▸ Work required: Below are records; how many of their lines contain "currency"? Answer with only the number.

▸ Saved data entries:
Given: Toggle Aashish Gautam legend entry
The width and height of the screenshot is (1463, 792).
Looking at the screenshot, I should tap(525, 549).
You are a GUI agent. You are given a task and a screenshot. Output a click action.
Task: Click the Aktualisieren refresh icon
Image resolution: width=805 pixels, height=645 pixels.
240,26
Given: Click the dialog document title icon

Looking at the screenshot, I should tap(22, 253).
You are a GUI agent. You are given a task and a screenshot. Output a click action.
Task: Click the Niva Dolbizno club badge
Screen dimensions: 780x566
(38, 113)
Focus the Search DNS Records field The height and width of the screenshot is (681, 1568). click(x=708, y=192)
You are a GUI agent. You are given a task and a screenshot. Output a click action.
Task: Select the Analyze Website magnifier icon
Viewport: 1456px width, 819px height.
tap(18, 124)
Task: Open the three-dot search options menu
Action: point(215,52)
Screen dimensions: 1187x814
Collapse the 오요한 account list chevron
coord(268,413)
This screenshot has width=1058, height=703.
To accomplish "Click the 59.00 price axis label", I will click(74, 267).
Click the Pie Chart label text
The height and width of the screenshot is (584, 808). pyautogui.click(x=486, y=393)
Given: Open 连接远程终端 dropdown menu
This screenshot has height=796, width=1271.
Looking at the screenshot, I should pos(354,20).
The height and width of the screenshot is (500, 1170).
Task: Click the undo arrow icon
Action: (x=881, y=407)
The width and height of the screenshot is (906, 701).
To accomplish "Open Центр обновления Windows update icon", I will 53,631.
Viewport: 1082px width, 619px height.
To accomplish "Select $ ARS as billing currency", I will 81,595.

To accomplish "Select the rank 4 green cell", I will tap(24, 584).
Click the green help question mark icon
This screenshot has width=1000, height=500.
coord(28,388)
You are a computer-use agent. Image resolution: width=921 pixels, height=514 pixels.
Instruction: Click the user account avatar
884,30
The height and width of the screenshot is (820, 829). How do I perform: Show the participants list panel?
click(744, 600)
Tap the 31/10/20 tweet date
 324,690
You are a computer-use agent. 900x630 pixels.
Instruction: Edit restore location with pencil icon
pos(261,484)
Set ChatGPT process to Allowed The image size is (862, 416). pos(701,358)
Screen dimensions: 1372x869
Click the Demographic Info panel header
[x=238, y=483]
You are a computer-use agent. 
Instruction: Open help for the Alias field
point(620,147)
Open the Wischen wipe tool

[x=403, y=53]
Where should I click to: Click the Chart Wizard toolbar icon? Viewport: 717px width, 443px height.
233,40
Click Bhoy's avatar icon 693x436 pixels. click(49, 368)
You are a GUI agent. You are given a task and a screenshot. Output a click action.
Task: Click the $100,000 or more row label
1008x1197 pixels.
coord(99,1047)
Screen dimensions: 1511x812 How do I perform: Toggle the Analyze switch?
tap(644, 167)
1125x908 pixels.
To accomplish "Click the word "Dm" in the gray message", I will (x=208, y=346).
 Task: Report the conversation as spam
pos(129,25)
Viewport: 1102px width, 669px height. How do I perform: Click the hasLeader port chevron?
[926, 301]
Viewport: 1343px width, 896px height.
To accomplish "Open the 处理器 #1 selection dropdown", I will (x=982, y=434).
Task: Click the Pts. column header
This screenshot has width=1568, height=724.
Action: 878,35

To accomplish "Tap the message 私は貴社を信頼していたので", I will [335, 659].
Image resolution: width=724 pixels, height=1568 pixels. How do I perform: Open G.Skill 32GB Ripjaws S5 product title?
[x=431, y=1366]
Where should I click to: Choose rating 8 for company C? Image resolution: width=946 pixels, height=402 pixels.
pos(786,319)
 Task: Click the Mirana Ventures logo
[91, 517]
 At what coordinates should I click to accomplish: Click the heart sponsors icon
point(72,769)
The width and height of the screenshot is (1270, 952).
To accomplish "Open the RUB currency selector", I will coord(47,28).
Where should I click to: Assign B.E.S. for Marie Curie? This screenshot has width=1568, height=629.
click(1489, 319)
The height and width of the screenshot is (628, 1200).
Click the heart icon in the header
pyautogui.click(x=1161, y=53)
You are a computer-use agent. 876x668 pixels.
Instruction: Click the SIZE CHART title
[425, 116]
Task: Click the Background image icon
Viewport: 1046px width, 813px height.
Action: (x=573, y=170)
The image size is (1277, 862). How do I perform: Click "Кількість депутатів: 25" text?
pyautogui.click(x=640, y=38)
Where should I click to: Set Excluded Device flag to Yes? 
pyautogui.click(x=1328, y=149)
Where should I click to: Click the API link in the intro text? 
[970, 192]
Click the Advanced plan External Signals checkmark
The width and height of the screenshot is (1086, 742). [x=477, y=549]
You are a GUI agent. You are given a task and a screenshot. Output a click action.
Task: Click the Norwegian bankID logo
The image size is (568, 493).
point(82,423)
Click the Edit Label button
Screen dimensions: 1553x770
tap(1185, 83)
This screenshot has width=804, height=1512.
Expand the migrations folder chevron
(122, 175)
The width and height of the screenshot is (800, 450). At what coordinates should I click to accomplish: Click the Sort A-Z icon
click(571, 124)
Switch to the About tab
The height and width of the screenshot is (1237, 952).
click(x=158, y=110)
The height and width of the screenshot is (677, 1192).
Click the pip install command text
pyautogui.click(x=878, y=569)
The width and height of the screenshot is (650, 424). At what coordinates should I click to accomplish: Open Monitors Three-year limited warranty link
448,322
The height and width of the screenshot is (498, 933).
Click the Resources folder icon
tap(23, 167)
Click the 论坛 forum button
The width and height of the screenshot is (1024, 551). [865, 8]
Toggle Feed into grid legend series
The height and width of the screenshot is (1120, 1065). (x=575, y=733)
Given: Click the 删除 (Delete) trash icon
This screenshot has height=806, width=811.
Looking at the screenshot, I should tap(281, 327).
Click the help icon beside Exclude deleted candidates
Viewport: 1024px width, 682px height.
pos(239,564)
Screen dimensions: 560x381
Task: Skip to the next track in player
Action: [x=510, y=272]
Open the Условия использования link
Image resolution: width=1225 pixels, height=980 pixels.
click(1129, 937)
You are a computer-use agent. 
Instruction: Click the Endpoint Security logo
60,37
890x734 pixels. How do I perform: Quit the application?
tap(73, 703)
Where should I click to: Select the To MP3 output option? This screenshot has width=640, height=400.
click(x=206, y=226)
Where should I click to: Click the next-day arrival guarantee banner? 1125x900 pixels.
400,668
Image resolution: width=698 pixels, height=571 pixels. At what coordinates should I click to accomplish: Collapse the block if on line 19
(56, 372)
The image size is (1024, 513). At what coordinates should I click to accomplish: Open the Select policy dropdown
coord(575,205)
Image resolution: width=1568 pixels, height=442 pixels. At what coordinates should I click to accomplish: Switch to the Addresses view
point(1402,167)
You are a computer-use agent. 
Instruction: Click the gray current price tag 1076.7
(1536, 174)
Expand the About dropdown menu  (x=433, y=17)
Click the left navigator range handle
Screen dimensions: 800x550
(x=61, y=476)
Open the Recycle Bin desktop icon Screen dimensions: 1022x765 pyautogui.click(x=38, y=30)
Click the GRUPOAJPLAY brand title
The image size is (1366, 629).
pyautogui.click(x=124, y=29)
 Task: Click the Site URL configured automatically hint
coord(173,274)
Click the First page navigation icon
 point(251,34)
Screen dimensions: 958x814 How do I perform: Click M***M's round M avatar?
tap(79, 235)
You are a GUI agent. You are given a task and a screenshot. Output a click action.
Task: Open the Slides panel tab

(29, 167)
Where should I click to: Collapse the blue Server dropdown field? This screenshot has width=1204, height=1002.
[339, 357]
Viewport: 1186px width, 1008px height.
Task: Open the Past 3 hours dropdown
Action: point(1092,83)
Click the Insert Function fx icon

▸ Solution to the problem: 2